Yet, when it comes to thought leadership most people are drastically overconfident. Maybe it’s because they have been speaking and writing their whole life. Maybe it’s because publishing online is so easy.
What I saw early on is that:
Thought leadership is a real discipline like any other discipline.
If I spend years mastering that discipline, I can’t help but be successful.
Especially when most people don’t even realize there is a discipline to master.
#3: There is a timeless skillset that I could use for the rest of my life
Ever since I’ve been 16 years old I’ve been a hardcore learner. Ever since I was 18 I’ve loved sharing what I learn with others and seeing the impact. This gave me confidence that these were lifelong passions. It was hard to imagine a future in which I wasn’t learning, thinking, and sharing.
So, even if thought leadership didn’t remain my core career, I knew that I would be doing it for the rest of my life. And, if I was planning to do it forever, why not master it early so that I could spend my life reaping the rewards of my early investment?
This Learning Process Helped Me Master Thought Leadership Faster
The fight is won or lost far away from witnesses – behind the lines, in the gym, and out there on the road, long before I dance under those lights.
I originally thought the mastery process would take a year or two. It’s 10 years later, and I’m still a student.
Since 2013, I have spent many thousands of hours deliberately:
Identifying the highest leverage micro-skills to learn.
Identifying the topic experts throughout the world who specialize in those skills.
Studying the work of those experts and extracting patterns.
Performing thousands of tests on those patterns.
Applying the lessons to my own work and getting tens of millions of views and millions in revenue as a result.
Personally teaching the lessons to students in live cohorts and doing one-on-one coaching to help students get results.
Sequencing the skills so that they’re learned in the right order (just like addition is learned before multiplication, which is learned before algebra).
For example, when it came to learning titles:
I purchased $500/month access to proprietary data on 1+ billion article results.
I spent 1,000+ hours analyzing patterns among those titles in spreadsheets.
I A/B tested 4,000+ titles.
The investment paid off.
Over the last 10 years, I’ve gone from having no following to:
Being published in the Harvard Business Review, Forbes, Fortune, World Economic Forum, and TIME among many other publications.

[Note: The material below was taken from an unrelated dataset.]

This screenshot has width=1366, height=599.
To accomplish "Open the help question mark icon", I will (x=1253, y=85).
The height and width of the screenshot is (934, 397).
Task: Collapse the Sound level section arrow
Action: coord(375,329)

Having an impact on 10M+ people with my long-form content.
Earning millions of dollars.
Many of the lessons I learned from this process I hadn’t seen written about anywhere else. In fact, I had to coin dozens of terms to explain the patterns I was noticing. So, I decided to share what I learned with others. Not only that, many of the books and articles on writing and titles were actually different than what top performers do.
But, rather than just doing one live cohort and making the curriculum on-demand, I decided to replicate the blockbuster process and keep improving things until I couldn’t improve them anymore. We’re now on the sixth cohort of our year-long program. I teach every class and help students one-on-one. I’ve now spent thousands of hours building, testing, and revising the curriculum. Stated differently, every class hour includes 25+ hours of research, development, feedback, and iteration.
At first, I didn’t have a map of the thought leadership process, and I sort of winged it. Then, slowly, I created a map, but it kept on going through huge changes as I got more feedback. Finally, the map stayed the same as I got more feedback. This gave me the confidence to hire a designer for $1,000 to create the map you see in this article. To my understanding, it’s the most comprehensive map of thought leadership that has ever been created.
This is a big deal because I believe that…
Thought Leadership Will Become A Mainstream Career Path In The Next 10 Years
The field of thought leadership is still in its infancy:
People are just getting used to paying for content subscriptions and courses.
The advent of permissionless social media is just 20 years old.
We’re just seeing the advent of creator platforms.
While there are super-successful thought leaders, there is still a very small creator middle-class of people who are making a solid full-time income based on sharing their knowledge online.
The skillset for the field hasn’t really been broadly defined. There isn’t a textbook on the topic.
But that’s changing.
Just as software engineering was a new skill in the ‘70s and now you can get a degree in computer science, I believe that thought leadership will become its own distinct and rigorous discipline in the next 10 years. At first, the software was buggy, and it wasn’t clear how to do it best. Now, the software is high-quality. At first, it wasn’t clear how teams should create successful software startups. Now, software development and startup methodology are refined. Not only that, there is a whole financing ecosystem that invests tens of billions into software startups every year. And the largest companies in the world are software companies.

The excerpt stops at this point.